Com apoio das experiências muito distintas de muitos dos subscritores do seu manifesto, o movimento pretende, a seguir, elaborar um plano estratégico assente naqueles três pilares, que possa ser um contributo para a acção dos municípios de Miranda e Bemposta. No primeiro, Rui Nunes diz não enjeita esta vontade de participação, mas insiste que se a cultura mirandesa tem a divulgação que tem, é graças ao município, que apoia as associações no terreno. “Do Estado, até agora, não tivemos nada”, assinala, insistindo que, historicamente, o país nunca quis associar a sua estratégia energética ao desenvolvimento dos territórios onde assentava a sua capacidade de produção.
Há muito potencial a explorar
José Maria Pires afirma que na audiência que lhes foi concedida pelo presidente da república lembrou a Marcelo que este deveria dedicar pelo menos um dia por ano do seu mandato ao Mirandês, a segunda língua do Estado Português que, vinte anos depois de promovida a esse píncaro ainda não tem sequer o seu estatuto regulamentado. A Cultura é um enorme factor de desenvolvimento, insiste este alto quadro da AT. Os Galandum Galundaina, que saltaram de Miranda para o mundo que gosta de música celta, por serem de Miranda, não diriam de outra forma, na língua que sempre falam nos concertos. O potencial está lá – mesmo que às vezes escondido, como nas casas dos engenheiros da barragem, de um desafiante gesto modernista, que a EDP mantém decadentes, em Picote. Falta capacidade de investimento, e gente que o queira explorar.
O que este grupo, como o município, rejeita, é que o território seja extorquido das receitas que deveria receber, ficando com os impactes ambientes da exploração das barragens por resolver.
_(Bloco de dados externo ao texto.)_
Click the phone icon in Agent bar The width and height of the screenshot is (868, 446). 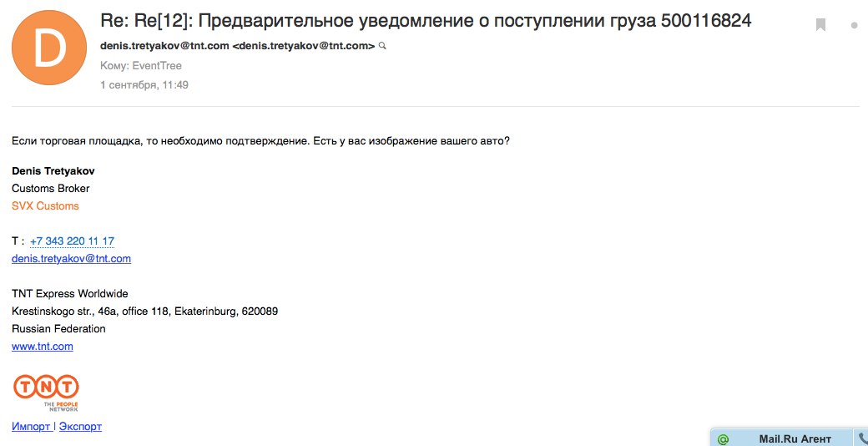[x=862, y=438]
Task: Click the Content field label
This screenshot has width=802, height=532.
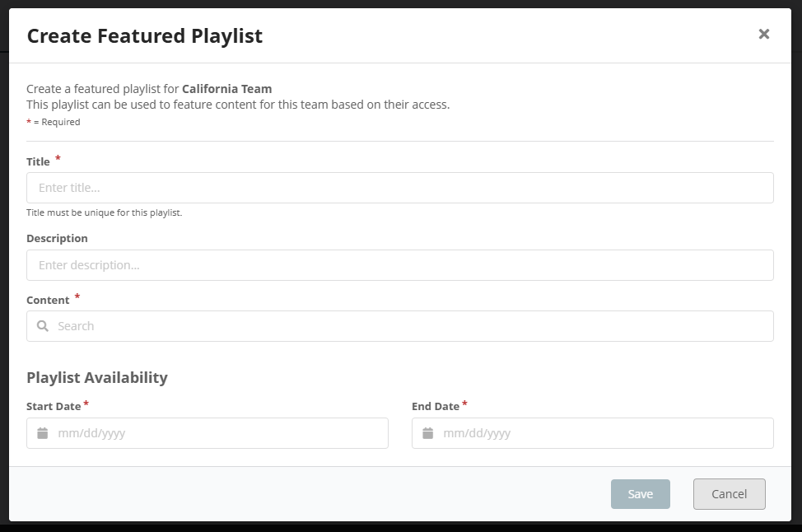Action: (x=48, y=300)
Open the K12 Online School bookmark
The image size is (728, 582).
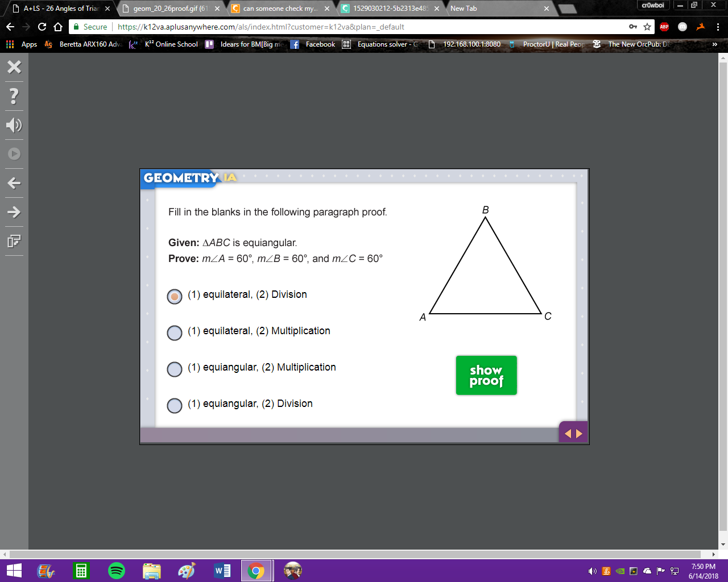(x=164, y=44)

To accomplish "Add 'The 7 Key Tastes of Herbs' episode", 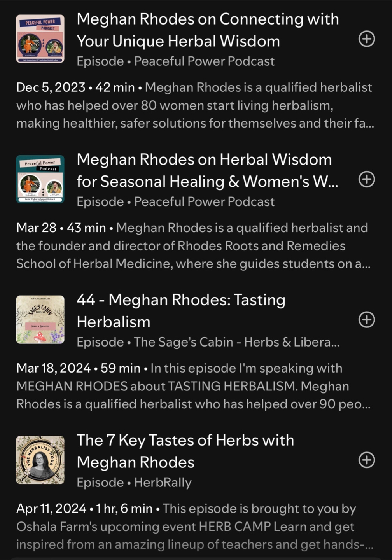I will click(366, 460).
Há crateras de pedreiras abertas para a construção destas infra-estruturas que nunca foram alvo de requalificação ambiental, queixam-se, denunciando que mesmo mais recentemente, aquando da ampliação da capacidade de Picote, “foi deixado um aterro de escombros numa encosta do Douro, na área classificada”. Estes danos têm de ser reparados, insistem.